REQUIRED WORK: Your answer should be a single number: how many lines of the material below contain "profile".

DATA:
-- Opening Marker --

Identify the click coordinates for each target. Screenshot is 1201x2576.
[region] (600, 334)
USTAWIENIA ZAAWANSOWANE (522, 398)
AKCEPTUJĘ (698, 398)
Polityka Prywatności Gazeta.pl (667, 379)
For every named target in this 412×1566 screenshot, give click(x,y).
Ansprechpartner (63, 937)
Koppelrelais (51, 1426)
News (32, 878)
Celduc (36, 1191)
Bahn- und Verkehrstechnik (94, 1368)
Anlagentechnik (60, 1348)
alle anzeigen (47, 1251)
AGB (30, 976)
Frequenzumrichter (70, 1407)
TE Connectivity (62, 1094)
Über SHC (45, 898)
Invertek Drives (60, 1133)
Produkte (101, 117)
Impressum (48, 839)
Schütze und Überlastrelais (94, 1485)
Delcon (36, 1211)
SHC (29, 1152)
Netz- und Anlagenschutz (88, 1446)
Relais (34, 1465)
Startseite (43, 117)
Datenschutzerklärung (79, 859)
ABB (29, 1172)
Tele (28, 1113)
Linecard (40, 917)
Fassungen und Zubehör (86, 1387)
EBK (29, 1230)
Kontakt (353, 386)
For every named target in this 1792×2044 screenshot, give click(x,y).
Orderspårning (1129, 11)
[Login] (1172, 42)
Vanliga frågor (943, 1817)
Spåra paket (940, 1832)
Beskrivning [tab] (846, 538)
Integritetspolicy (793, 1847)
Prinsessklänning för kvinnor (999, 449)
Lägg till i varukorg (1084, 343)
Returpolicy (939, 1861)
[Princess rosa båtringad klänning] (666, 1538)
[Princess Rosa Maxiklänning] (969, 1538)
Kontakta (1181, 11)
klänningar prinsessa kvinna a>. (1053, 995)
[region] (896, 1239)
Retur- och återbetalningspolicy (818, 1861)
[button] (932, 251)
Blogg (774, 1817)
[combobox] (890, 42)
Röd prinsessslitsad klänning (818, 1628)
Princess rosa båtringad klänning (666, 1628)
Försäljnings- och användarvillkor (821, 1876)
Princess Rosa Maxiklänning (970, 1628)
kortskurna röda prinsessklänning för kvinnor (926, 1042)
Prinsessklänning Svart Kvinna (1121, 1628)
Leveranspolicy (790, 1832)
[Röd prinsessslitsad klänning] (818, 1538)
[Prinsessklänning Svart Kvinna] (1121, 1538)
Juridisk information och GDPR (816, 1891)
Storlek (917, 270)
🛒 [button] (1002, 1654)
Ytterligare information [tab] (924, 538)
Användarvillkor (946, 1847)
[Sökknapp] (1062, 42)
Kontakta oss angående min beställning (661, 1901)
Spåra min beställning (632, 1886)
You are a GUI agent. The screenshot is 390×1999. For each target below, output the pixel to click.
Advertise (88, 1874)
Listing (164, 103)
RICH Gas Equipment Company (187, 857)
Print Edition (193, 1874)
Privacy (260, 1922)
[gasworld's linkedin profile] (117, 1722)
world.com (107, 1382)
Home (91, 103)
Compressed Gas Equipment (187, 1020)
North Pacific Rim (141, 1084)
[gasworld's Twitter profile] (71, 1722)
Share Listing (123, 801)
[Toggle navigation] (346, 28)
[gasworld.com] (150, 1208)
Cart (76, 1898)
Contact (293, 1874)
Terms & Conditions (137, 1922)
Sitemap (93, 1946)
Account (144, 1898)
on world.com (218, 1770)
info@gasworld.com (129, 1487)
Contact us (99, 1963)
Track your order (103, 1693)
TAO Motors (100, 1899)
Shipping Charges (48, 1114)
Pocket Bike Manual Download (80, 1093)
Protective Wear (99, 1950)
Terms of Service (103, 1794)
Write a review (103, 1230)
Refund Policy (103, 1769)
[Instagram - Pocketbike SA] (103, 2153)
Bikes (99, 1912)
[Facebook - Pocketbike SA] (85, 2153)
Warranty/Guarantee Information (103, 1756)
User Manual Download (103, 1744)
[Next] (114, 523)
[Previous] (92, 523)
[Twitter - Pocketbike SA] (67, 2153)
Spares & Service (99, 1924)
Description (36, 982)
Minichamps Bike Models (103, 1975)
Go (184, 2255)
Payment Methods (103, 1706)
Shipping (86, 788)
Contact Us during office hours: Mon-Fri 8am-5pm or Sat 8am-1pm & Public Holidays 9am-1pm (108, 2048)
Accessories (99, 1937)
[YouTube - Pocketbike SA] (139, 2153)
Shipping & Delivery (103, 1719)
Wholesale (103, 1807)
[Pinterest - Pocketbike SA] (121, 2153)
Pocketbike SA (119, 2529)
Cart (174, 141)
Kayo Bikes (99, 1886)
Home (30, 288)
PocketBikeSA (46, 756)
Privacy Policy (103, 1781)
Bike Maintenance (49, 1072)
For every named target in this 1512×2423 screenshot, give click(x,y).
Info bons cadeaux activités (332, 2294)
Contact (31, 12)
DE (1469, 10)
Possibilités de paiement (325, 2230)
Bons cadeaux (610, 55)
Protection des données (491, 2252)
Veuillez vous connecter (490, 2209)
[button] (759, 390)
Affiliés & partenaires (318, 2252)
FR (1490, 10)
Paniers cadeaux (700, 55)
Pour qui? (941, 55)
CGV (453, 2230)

-- Closing Marker --

RESPONSE TO THIS EXERCISE: 2